The Nigerian Senate has slammed the Central Bank of Nigeria, CBN, and commercial banks in the country over lending rates of about 30 per cent which the lawmakers described as prohibitive.
This is even as the upper Chamber directed it’s Committee on Banking, Insurance and other financial institutions, Finance and Legislative Compliance to probe the ‘prohibitive’ lending rate of commercial banks in the country.
The panel, according to the Senate, is to “investigate the rationale behind the huge difference between deposit and lending interest rates as obtained among commercial banks and other financial institutions” in the country.
The position of the Upper Chamber followed a motion titled: “Urgent need to reduce the gap between lending interest rate and deposit interest rate among commercial banks and other financial institutions”, sponsored by Senator Solomon Adeola (Lagos West).
Mr Adeola in his lead debate noted that there is a huge divergence between the deposit and lending rates in Nigeria.
He said that the Senate is worried that Nigeria’s current lending rate is one of the highest in the world.
He said that savings deposit rate as at December 2019 was 3.89 per cent while the prime and maximum lending rates were 14.99 per cent and 30.72 per cent in the same period.
He said that while the nation’s prime lending rate is 14.99 per cent, “loans are available in the commercial banks and other banks at an interest rate of between 22 and 27 per cent.”
He said that the CBN has failed to balance the deposit interest rate and lending rate with the goal of encouraging savings.
He further expressed worry that Nigeria’s inflation rate has risen to 11.98 per cent as at December 2019.
“This is the highest inflation rate between January and December 2019.
“Latest data from the National Bureau of Statistics also shows that the inflation rate further rose from 11.98 per cent in December 2019 to 12.13 per cent in January 2020.
“This development negatively affects the deposits of commercial bank customers in addition to the low interest rates on deposits.”
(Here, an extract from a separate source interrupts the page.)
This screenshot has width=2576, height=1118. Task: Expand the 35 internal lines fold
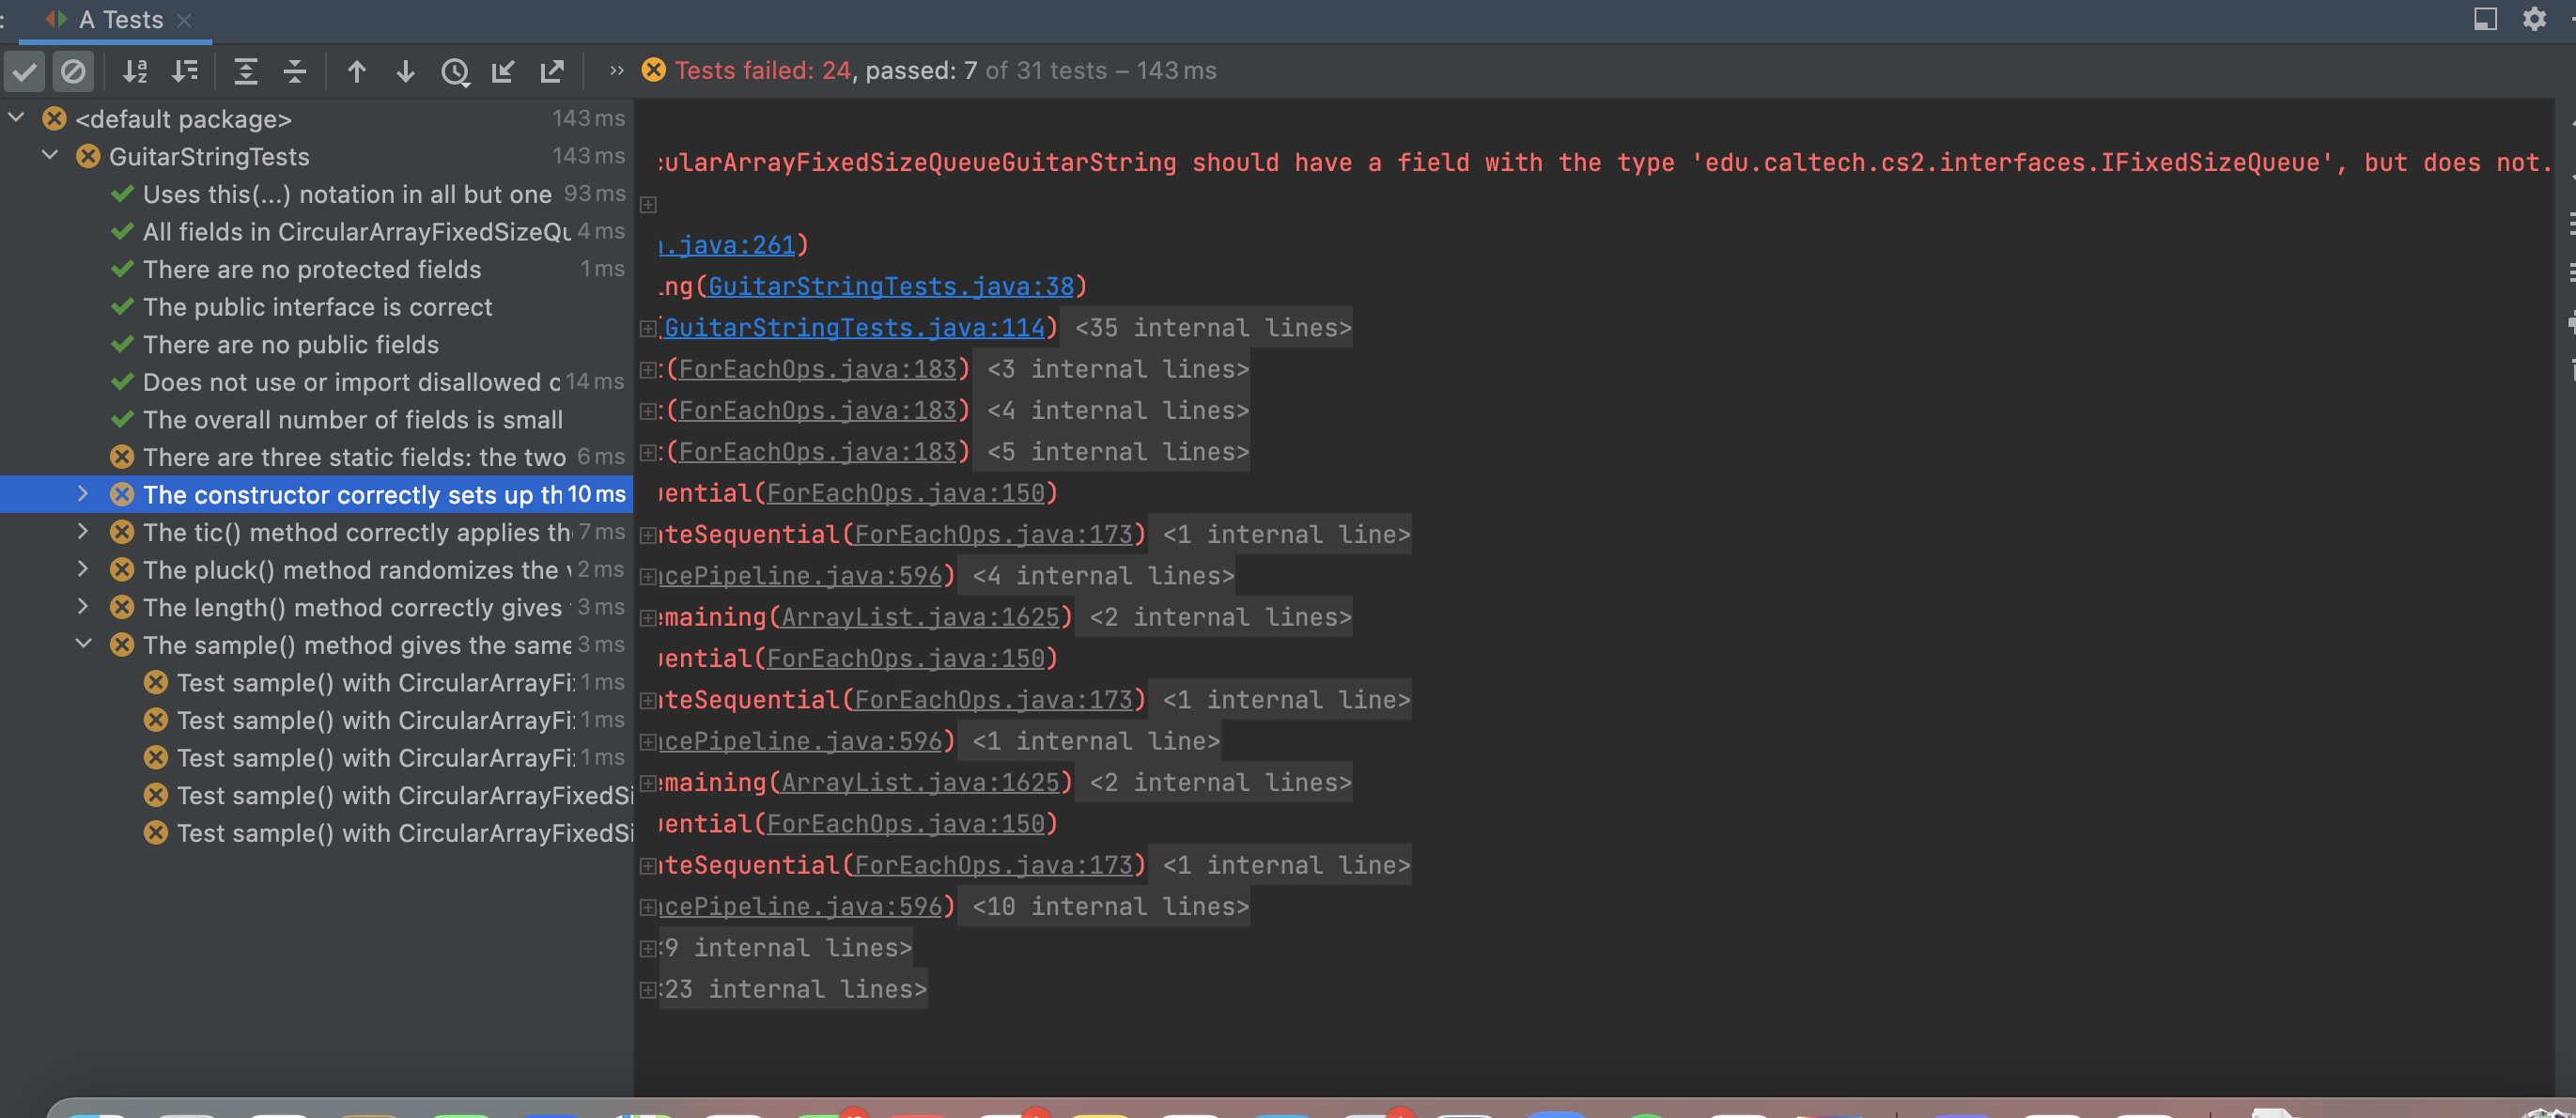point(1212,328)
He insisted that it was disturbing that the interest rate spread in some other African countries is not as wide as that of Nigeria.
“For instance, in Kenya, the deposit rate, savings rate and lending rate as at September 2019 were 6.89 per cent, 4.58 per cent, and 12.47% respectively.
“South Africa’s overnight deposit rate and lending rate as at February 20th, 2020 were 6.34 per cent and 9.75 per cent respectively.
“Further disturbed that the base rate in India ranges from 8.45 – 9.40 per cent vis-à-vis a savings deposit rate of 3.25 – 3.50 per cent.
“Fixed Deposits (FDs) in India interest rates range from 4.50% per annum to 5.75% per annum for deposits with a tenure of seven days to less than 365 days.
“These deposits are known as short term deposits as they have tenure of less than one year,” he said.
He said that the CBN has failed to apply global best practices in low lending rates to improve the economy and protect the interest of depositors.
“Short term Indian Bank FD rates for senior citizens range from 5.00% to 6.25% per annum but Central Bank of Nigeria is yet to borrow from the good practices of these countries to improve our economy and protect the interest of depositors some of whom are elderly pensioners,” he added.
He said that with higher interest rates, interest payments on credit cards and loans are more expensive which discourages people from borrowing and spending.
“Those who already have loans will have less disposable income because they spend more on interest payments.
“The low consumption this usually occasions will affect production in the real sectors of the economy.”